Genç adam, elini ensesine atarken "Ben, en iyisi Mel'in yanına gideyim." dedi. İkişerli üçerli merdiven basamaklarını çıktıktan sonra usulca Melodi'nin kaldığı odanın kapısını açtı ve olabildiğince sessiz bir şekilde içeri sızdı. Genç kızın, üstünün açık olduğunu görünce onu uyandırmamaya dikkat ederek üzerini, ince pikeyle örttü. Elini tam çekeceği sırada her seferinde zarifliğine bir kez daha hayran kaldığı küçük el, elinin üzerine kapandı. Elini çektiği anda Melodi'nin uyanmasından korktuğu için elini kıpırdatmamaya çalışarak yere oturdu ve küçük elin, elini sıkıca sarmasına izin verdi.

Jungkook'un da uyuyakalacağı kadar uzun bir süre aynı pozisyonda kalmışlardı ki Melodi, uykusu sırasında korkuyla sıçradı. Jungkook, gözlerini hızlıca açıp neler olduğunu anlamaya çalışırken Melodi, çoktan sayıklamaya başlamıştı bile.

Genç adam, Melodi'nin iyi olduğundan ve kendisinin de yanında olduğundan emin olması için ince kolları, aşağı yukarı ovuşturmaya başladı. Bu yardımcı olmadı. Melodi, tekmelemeye devam etti ve sonra acıyla inledi. Jungkook, onu böyle görmekten nefret ederken kulaklarına bir mırıldanma ilişti. "Luke" diyordu genç kız. Gördüğü şey bir kâbus değildi, onu rahatsız eden bir hatıraydı.

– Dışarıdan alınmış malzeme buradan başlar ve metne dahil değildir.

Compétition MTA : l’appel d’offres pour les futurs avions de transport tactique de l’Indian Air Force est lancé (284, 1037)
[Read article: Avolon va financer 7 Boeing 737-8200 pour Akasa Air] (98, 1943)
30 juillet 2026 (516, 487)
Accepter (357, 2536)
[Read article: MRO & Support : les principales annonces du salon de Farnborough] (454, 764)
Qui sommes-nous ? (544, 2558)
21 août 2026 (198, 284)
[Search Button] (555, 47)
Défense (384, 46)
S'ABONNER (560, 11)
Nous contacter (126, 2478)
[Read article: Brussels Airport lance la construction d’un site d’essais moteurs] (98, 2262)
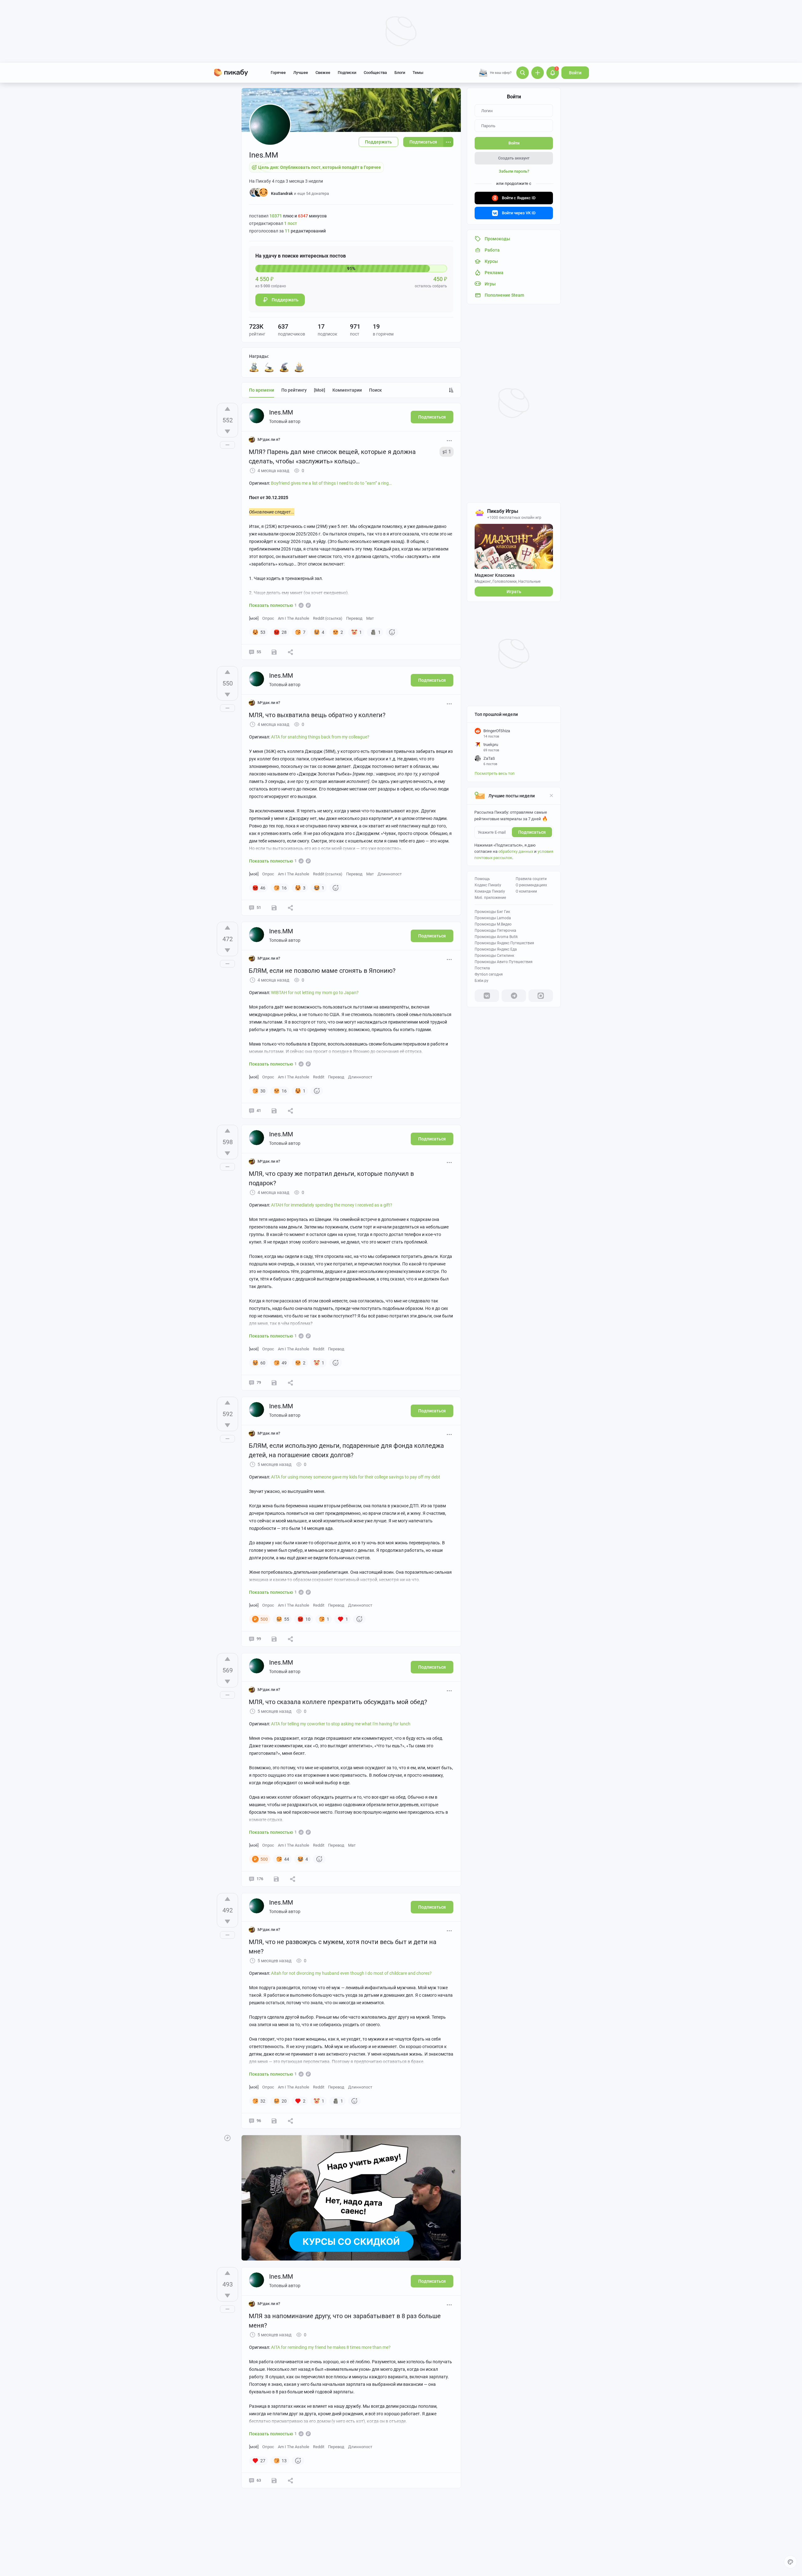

Jungkook, hızlıca yatağın diğer tarafına geçerek sırtını yatağın başlığına yasladı ve genç kızı kucağına doğru çekti. Elleri, ince beli sararken kulağına burada olduğunu fısıldamaya başladı. Melodi, yavaş yavaş rahatlıyordu. Genç kız, onun kollarındaydı ve o, onu bırakmayacaktı.

Zamanla genç kızın tekmeleri duruldu ve mırıldanmaları kesildi. Jungkook, hafif bedeni yerine geri koyacaktı ki parmaklar, sıkıca kolunu tekrar sardı. Gitmesine izin vermiyordu. Uykusunda bile onun burada olduğunu bilmesi ve yakınında tutması genç adamın, kendini iyi hissetmesine neden oldu. İlk kez yardım alan değil yardım eden taraftaydı. Melodi, her zaman onun sığınağı ve huzur kaynağıydı. Ama, o hiçbir zaman bu sıfatları sahiplenememişti çünkü Mel, her zaman hepsinden güçlü olmuştu. Bu düşüncelerle kucağında ki bedeni daha sıkı sardı. Onu bırakmayacaktı.